Author: K.C. Grant
Samantha Evans, a recent college graduate and returned missionary (California, Spanish speaking), wants more than anything to be noticed at her new job--an advertising firm located in San Diego. So when she hears word that the company needs a Spanish translator for a gig in Mexico, she speaks up.
Samantha quickly realizes things are far from what she expected, especially in regard to the team she's assigned to work with. Soon, she becomes the target of severe animosity, especially from Kat, the group leader. Kat vies for the attention of all the men on the team, including Dave, the mysterious and attractive photographer. Not only that, but strange things are happening, and Samantha finds herself in a position where her happiness, health, and safety are put in jeopardy.
I give Venom 3 out of 5 stars. My three star rating represents what three star ratings are supposed to mean: I neither disliked nor loved Venom. I know this basically discredits my rating, since in statistical-type things, you toss out the neutral answers. :-) However, Venom would easily be a favorite for many people, so I'm going to give an in-depth review of the things I really enjoyed, along with those things that didn't work for me.
What I liked:
The characters. They were strong, charming, frustrating, seriously annoying, loveable, endearing, etc. Grant did a fine job at creating well-rounded, real, and believable characters. I especially loved Terri, Samantha's roommate, and was sad we didn't get to spend more time with her. I also really, really liked Dave, and especially enjoyed how Samantha had no idea what he was thinking nearly the entire time. It upped the ante quite a bit. I also enjoyed her relationship with other people--her parents, Seth, Sister Remington, etc.
The style of writing. Grant's words and word order, flow, language, etc., really spoke to me. She writes in a clear, concise manner, which is appealing. I'm drawn to books like this.

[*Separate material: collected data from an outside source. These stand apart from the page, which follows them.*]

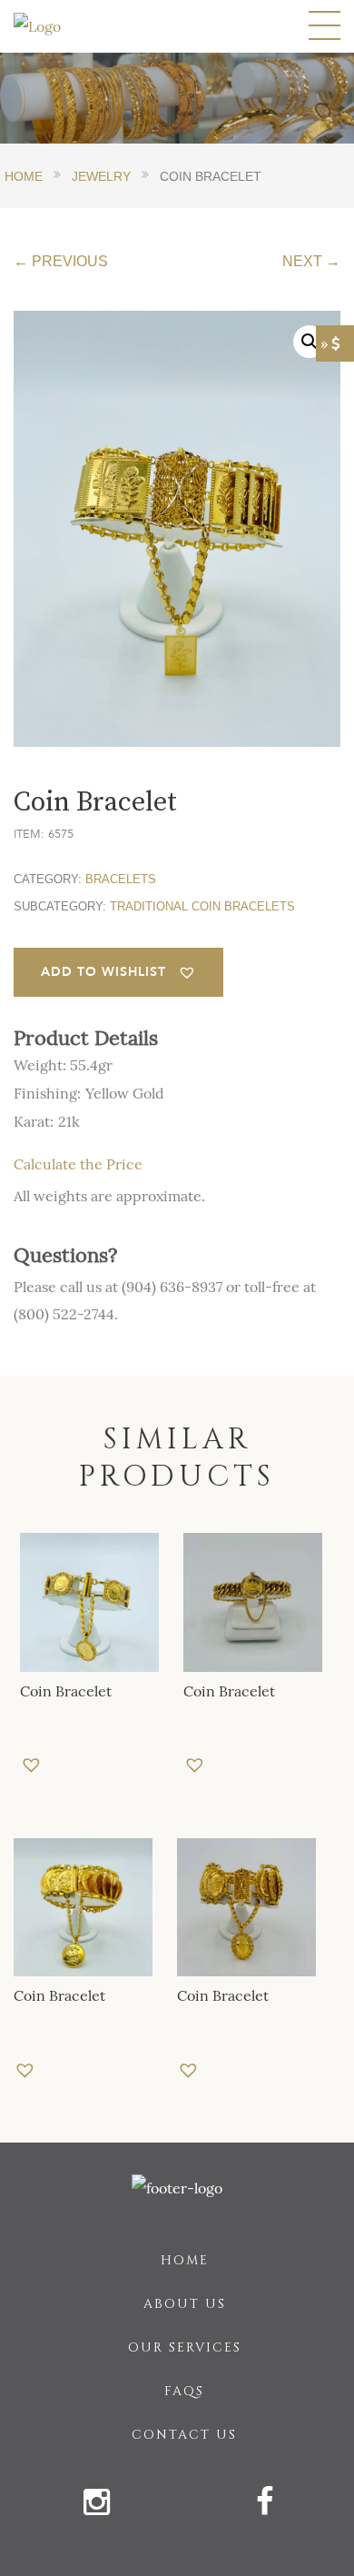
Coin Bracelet (66, 1691)
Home (185, 2260)
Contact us (184, 2434)
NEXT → (311, 261)
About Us (184, 2303)
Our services (184, 2347)
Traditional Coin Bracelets (202, 906)
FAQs (184, 2391)
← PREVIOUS (61, 261)
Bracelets (120, 879)
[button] (118, 972)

The religious application. Samantha is a member of The Church of Jesus Christ of Latter-day Saints, and I liked that she holds true to her faith; that she turns to God for help and support in her trials. Grant put in just enough to remind readers that the book is by an LDS author about an LDS person, without becoming preachy.
Samantha's situations. I served a mission, and experienced something very similar to how Samantha's body reacted to fresh guacamole. I loved how tactfully, naturally, and humorously Grant approached the description of that event. :-) Samantha handled other situations in nearly the exact way I would.

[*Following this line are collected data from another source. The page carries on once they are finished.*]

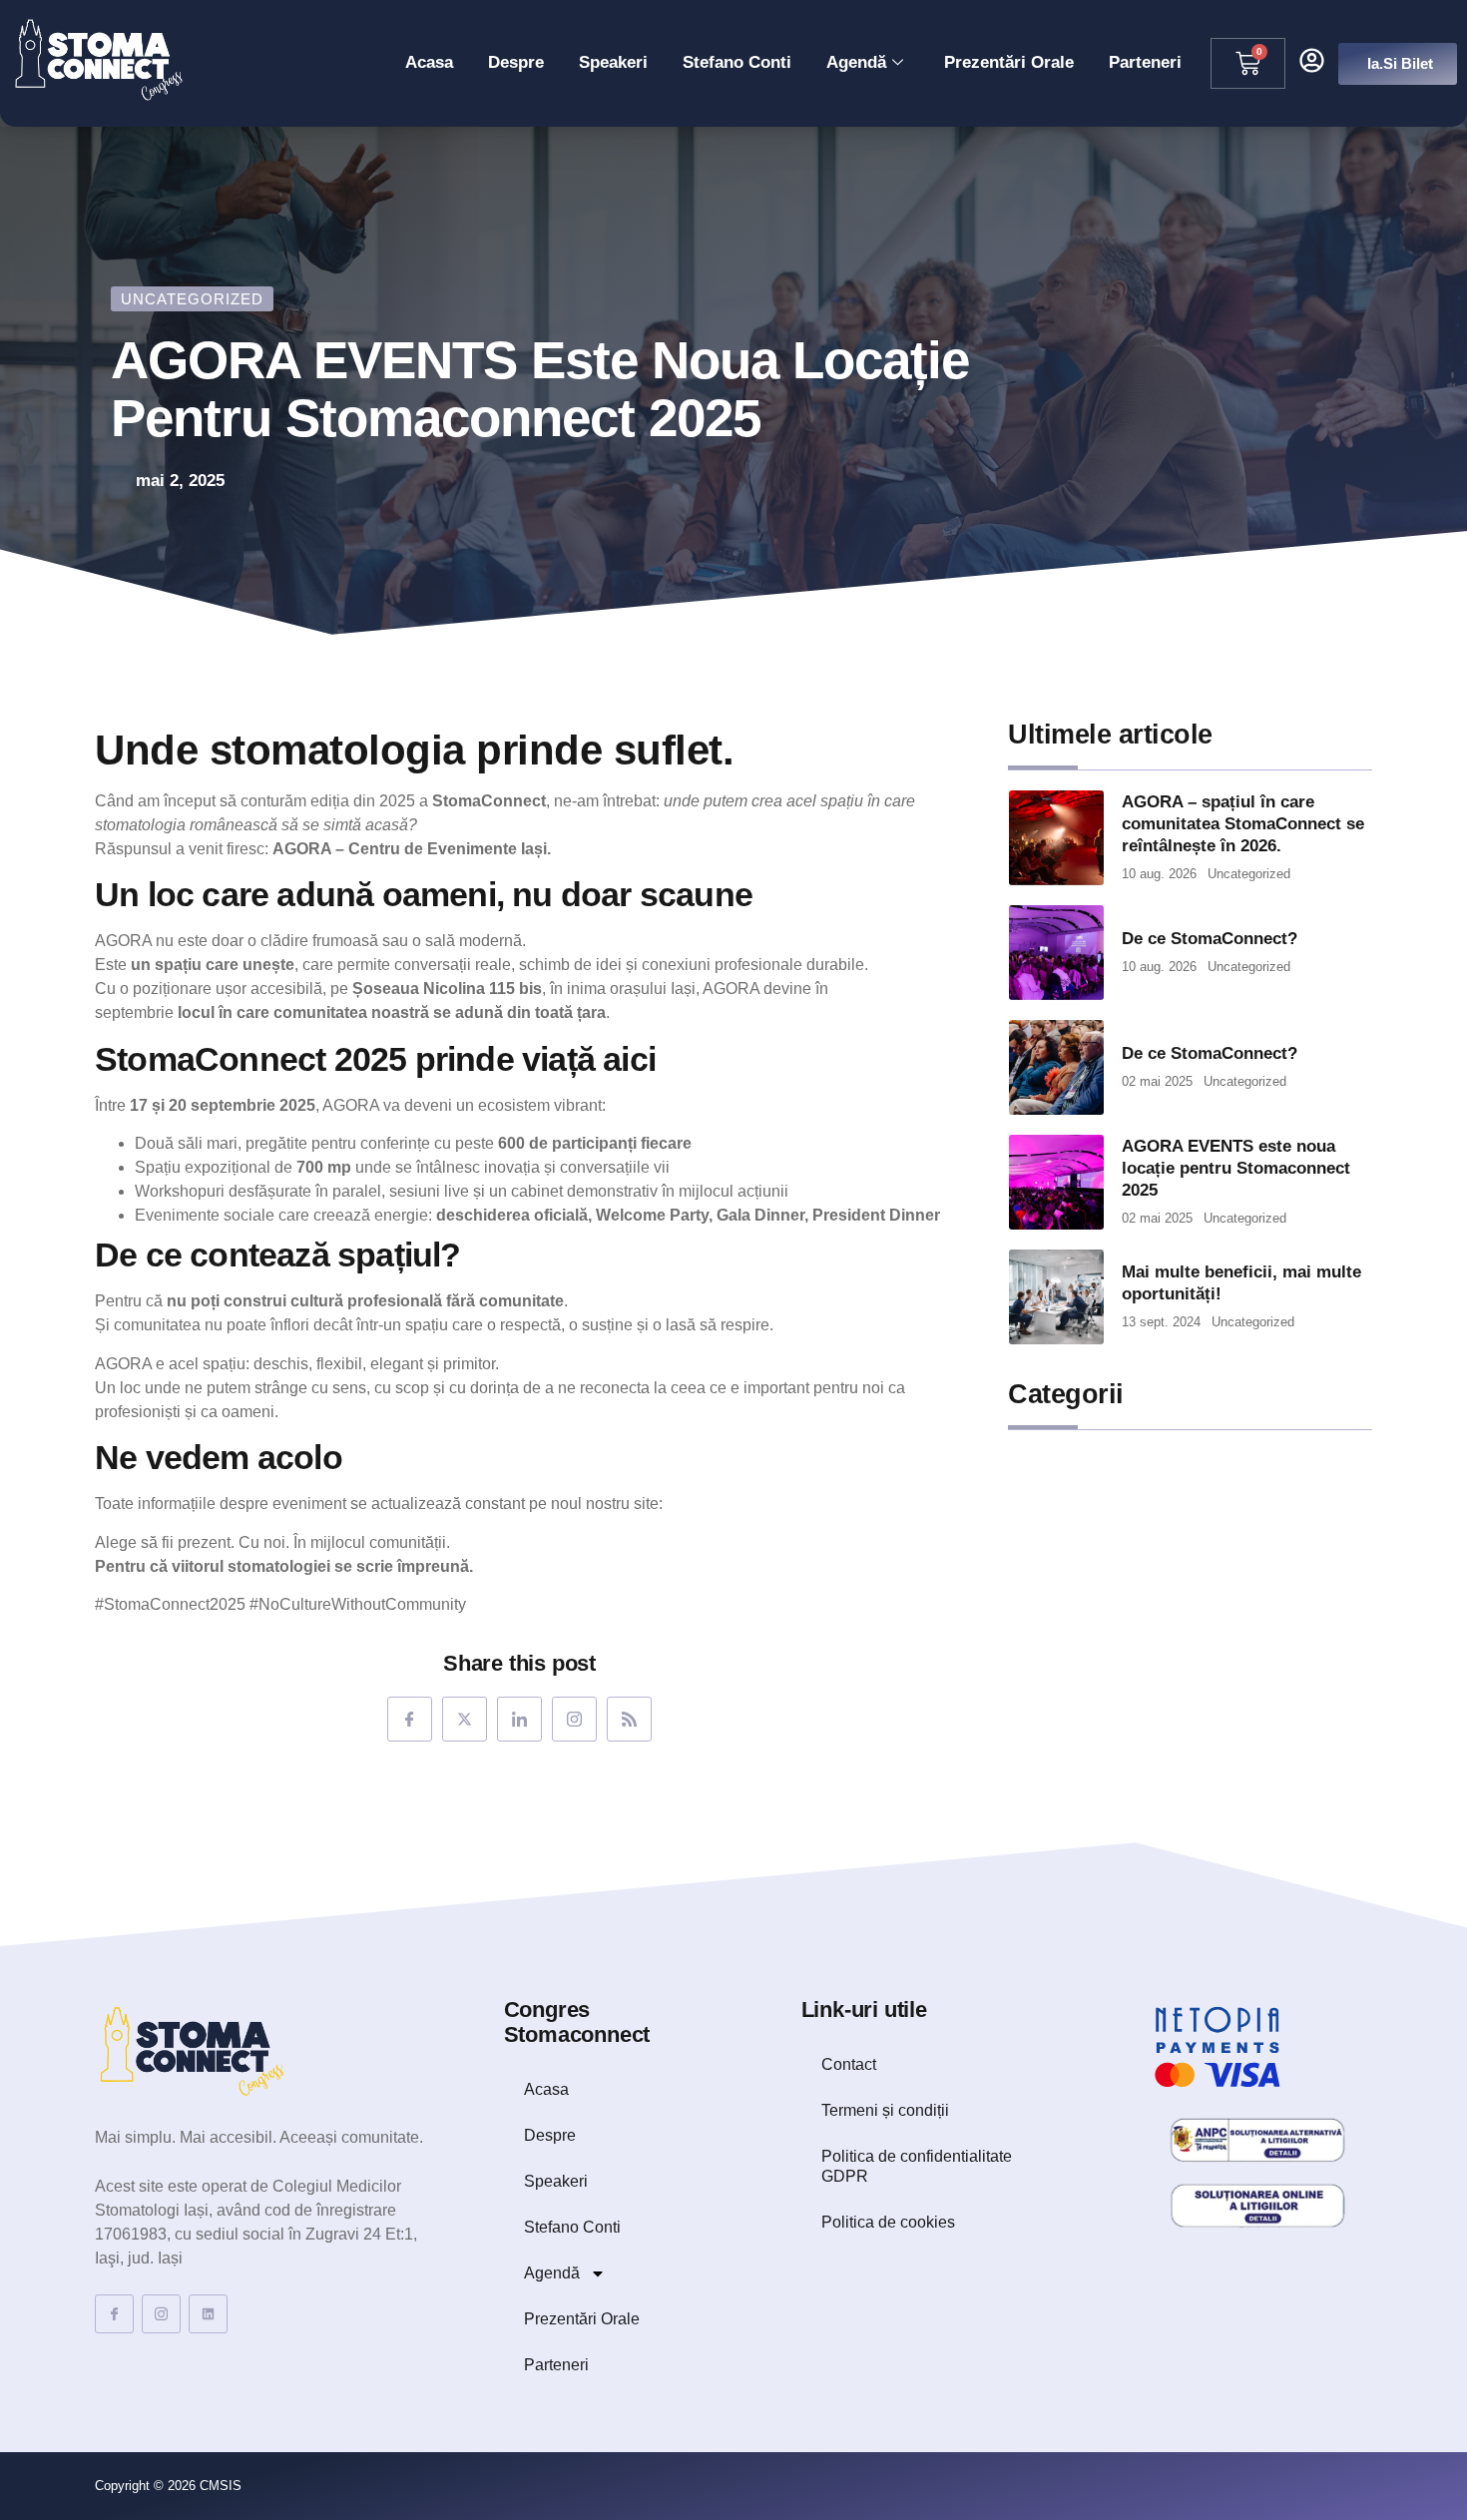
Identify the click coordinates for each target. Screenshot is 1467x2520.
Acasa (429, 62)
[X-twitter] (464, 1719)
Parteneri (1145, 62)
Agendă (856, 62)
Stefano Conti (737, 62)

The length. Was perfect. Not too long, not too short.
The emotions. Were very true. Samantha felt like a real person, and I was very impressed with the method and way in which Grant pinned how it would feel to be on a lengthy trip with people who don't really like or trust you. Having been in a similar situation myself, my heart hurt for Samantha. I only wish a mystery had come along to distract me when I was on my trip. :-)
What didn't work for me:
The descriptions. I like books that are fast paced and light on descriptions. I rarely care about the location or setting, unless it is integral to the plot--Angels and Demons, for example, or in a fantasy story like Harry Potter or Fablehaven. Venom's plot would be moving along at a brisk pace until suddenly, the internal monologue would switch to lecture mode about the temples and ruins the group visited--something that doesn't naturally happen in our minds in real life--and it would pull me out of the story.
The beginning of the book. It dragged, and most of it wasn't necessary. We learned more about Samantha and her situation from seeing her react to things while in Mexico, then from the chapters that filled in back story at the start of the book. Characters were introduced who didn't really come up again once Samantha and the group had left.
Some of the settings/research. I'm not talking about research into the Mexican things (which was clearly well thought out), but into every day life for a recently-graduated chick in this day and age. It felt like the book was written several years ago. It's exceptionally uncommon for roommates to share a phone bill, since hardly anyone who is twenty something and single has a land line. Also, Samantha finds herself more than once in a situation where co-workers (two) make unwelcomed advances on her. In a big company in corporate America, someone would've turned them in for harassment long before Samantha even started working there.
If the things that were problems for me would really bother you, then this book isn't necessarily for you. :-) On the other hand, if you love mysteries with rich locational descriptions, please, do yourself a favor and read Venom. Honestly, I'm positive you'll enjoy it. And if a slow start bothers you, just scan through the first few chapters. The descriptions, settings, situations, and characters will be worth it.